In the United States, the cases that do occur are because of imported measles. Many of these cases occur among adults and children returning from visits to foreign countries.
Most U.S. children have been vaccinated, but the vaccine is only 95 to 98 percent effective. That means some children exposed to measles can still get the disease.
The vaccine — usually a combination measles-mumps-rubella (MMR) vaccine — is given at ages12 to 15 months. A booster is given at ages 4 to 6, or at ages 11 to 12 (if not given earlier). The booster helps ensure that most children are protected.
Measles should not be confused with rubella, which is known as "German measles." Rubella is caused by a different virus that often causes no symptoms. It's also much shorter and milder than measles. However, a woman who gets rubella early in pregnancy can pass it to her unborn child, causing potentially serious complications.
Measles spreads quickly through coughing, sneezing, or talking. Nearly everyone who is exposed to the measles virus will probably develop measles if he or she is not immunized.
Although measles is chiefly known for its red rash, its true danger lies in its complications. The virus can lead to bronchitis, pneumonia, and ear infections. If the virus moves to the brain, it can cause swelling known as encephalitis. Infants face a higher risk for complications than older children.
Most people born before 1957, before the vaccine was introduced, are considered immune. The infection was so widespread then that most people got the disease. Anyone born after 1957 should be vaccinated.

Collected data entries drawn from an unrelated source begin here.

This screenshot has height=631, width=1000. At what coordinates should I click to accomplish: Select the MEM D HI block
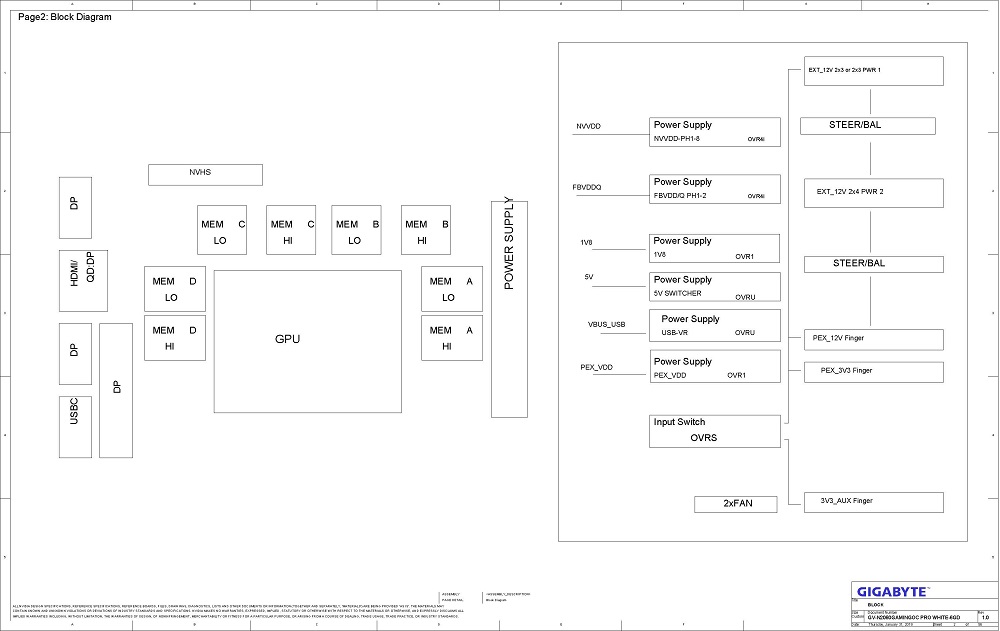[x=176, y=337]
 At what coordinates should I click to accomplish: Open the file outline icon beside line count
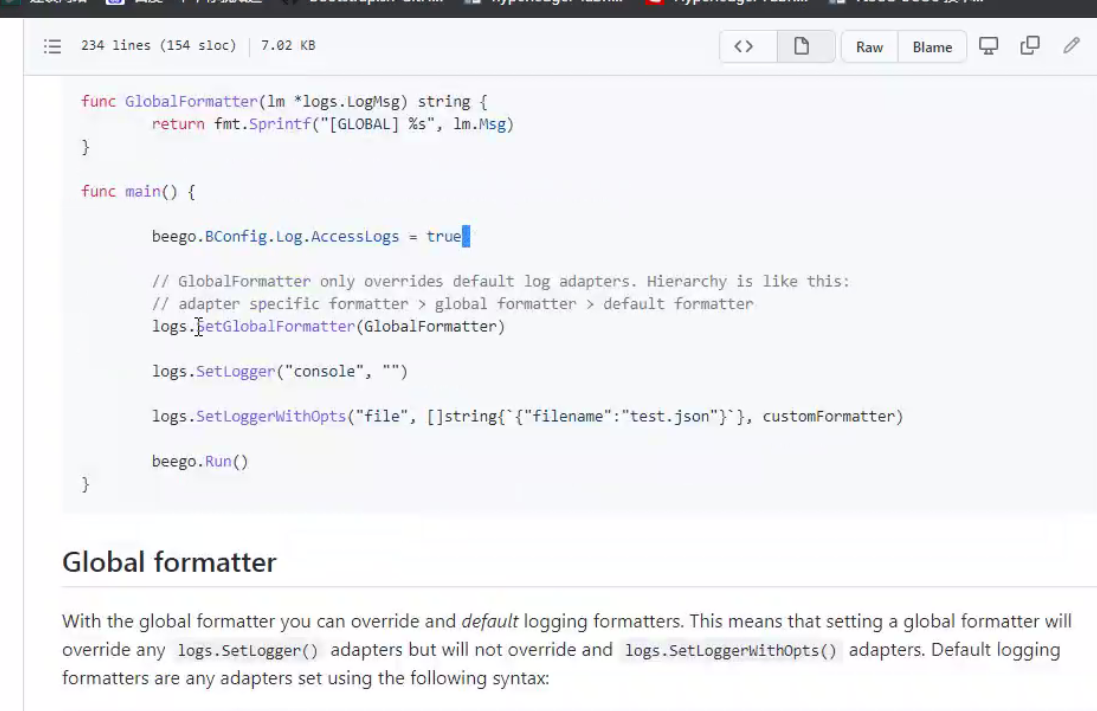(53, 46)
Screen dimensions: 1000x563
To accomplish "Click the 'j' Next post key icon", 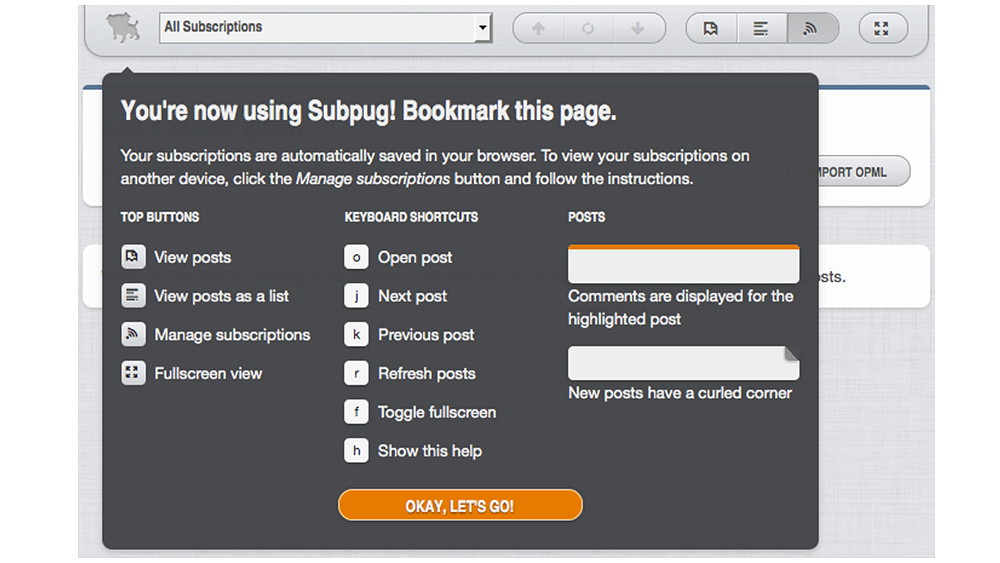I will (356, 296).
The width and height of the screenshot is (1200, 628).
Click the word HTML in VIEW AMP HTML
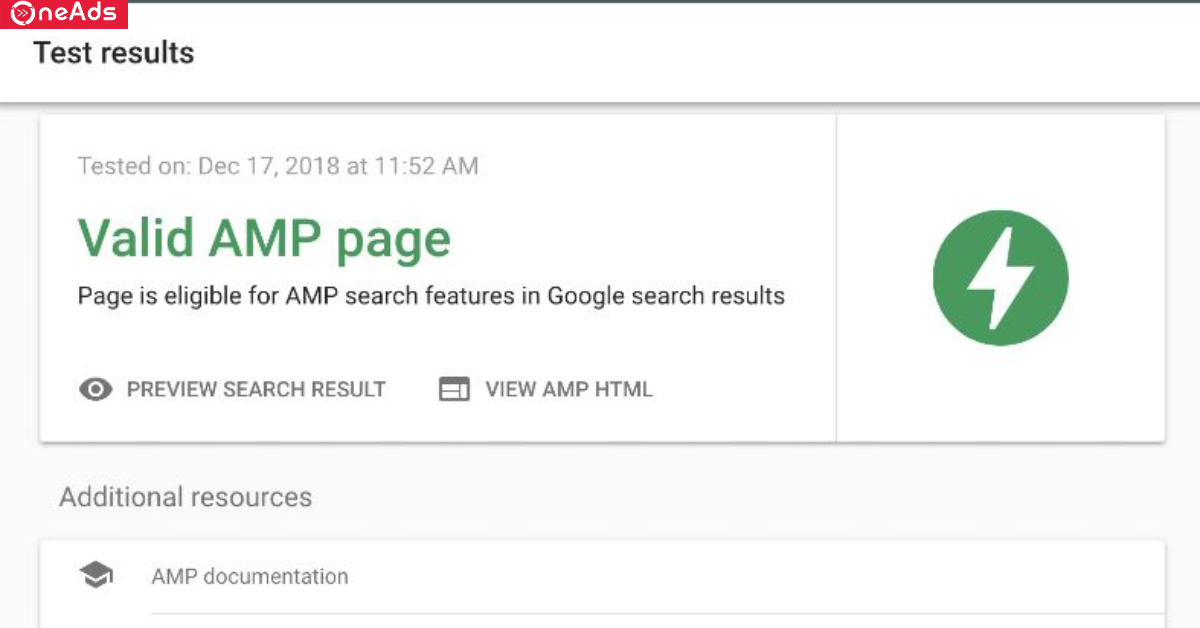pos(624,389)
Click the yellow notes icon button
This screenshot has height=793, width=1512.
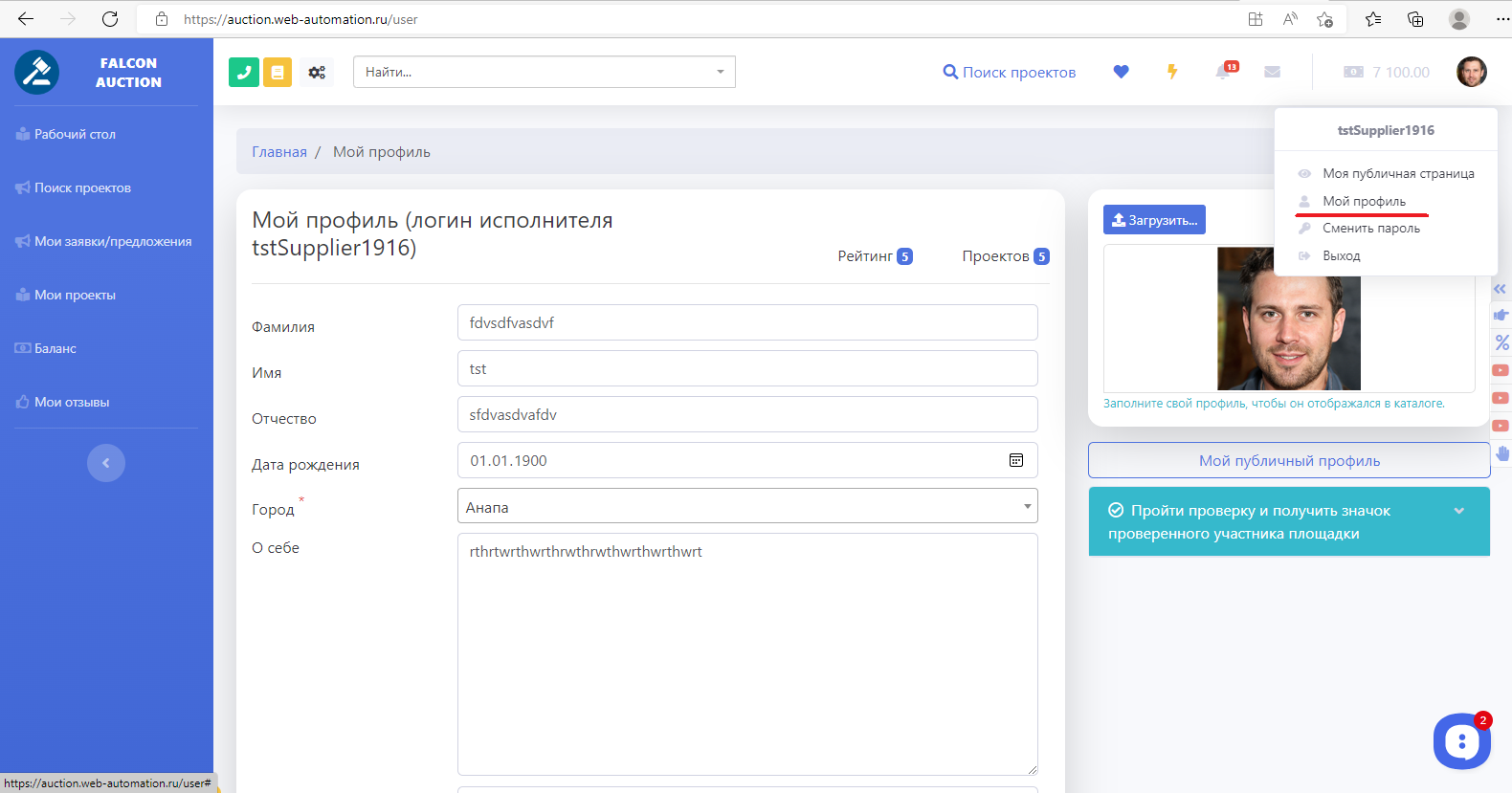coord(278,72)
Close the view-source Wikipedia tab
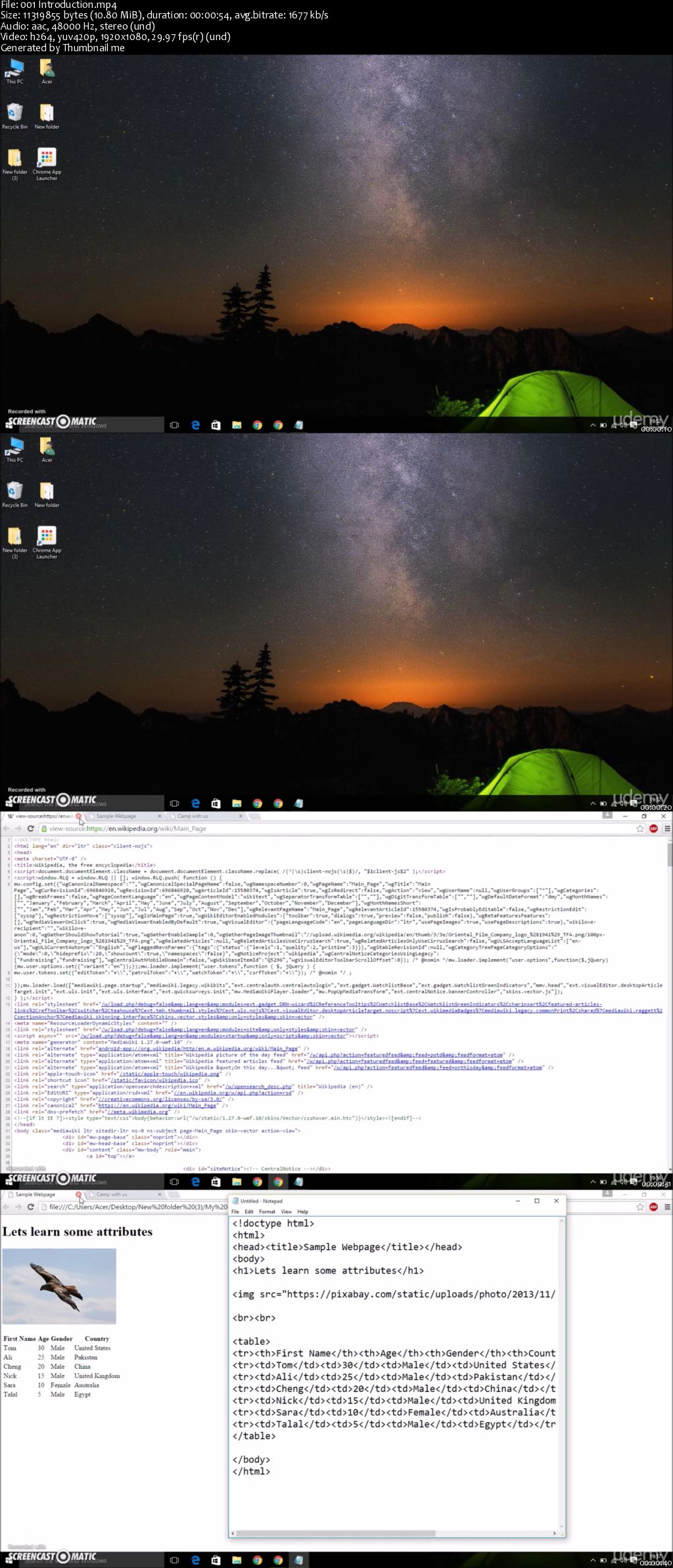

Symptoms appear 7 to 14 days after exposure. A person with measles is contagious for up to 4 days before symptoms appear, until 4 days after the rash appears. Symptoms include:
Fever, which may become very high when the skin rash appears.
Pink, watery eyes (conjunctivitis)
Tiny white spots on the mouth lining (called Koplik spots)
Skin rash of dull red, slightly raised spots (usually appears 4 or 5 days after symptoms start); the rash starts on the face and spreads down the body to the feet
Make sure your child is immunized.
If your child contracts measles, keep him or her home, away from other children, until your doctor gives the OK to return to school.
Encourage your child to rest. It's not necessary to stay in bed.
Give your child plenty of clear liquids — water and juice are good choices.
For fever, you can give your child acetaminophen or ibuprofen. Because of the risk of Reye's syndrome, children and teens with a fever should not take aspirin or aspirin-containing products.
No matter your age, discuss with your doctor the need for a measles vaccination if you work at an educational institute, a health care setting, or are planning international travel.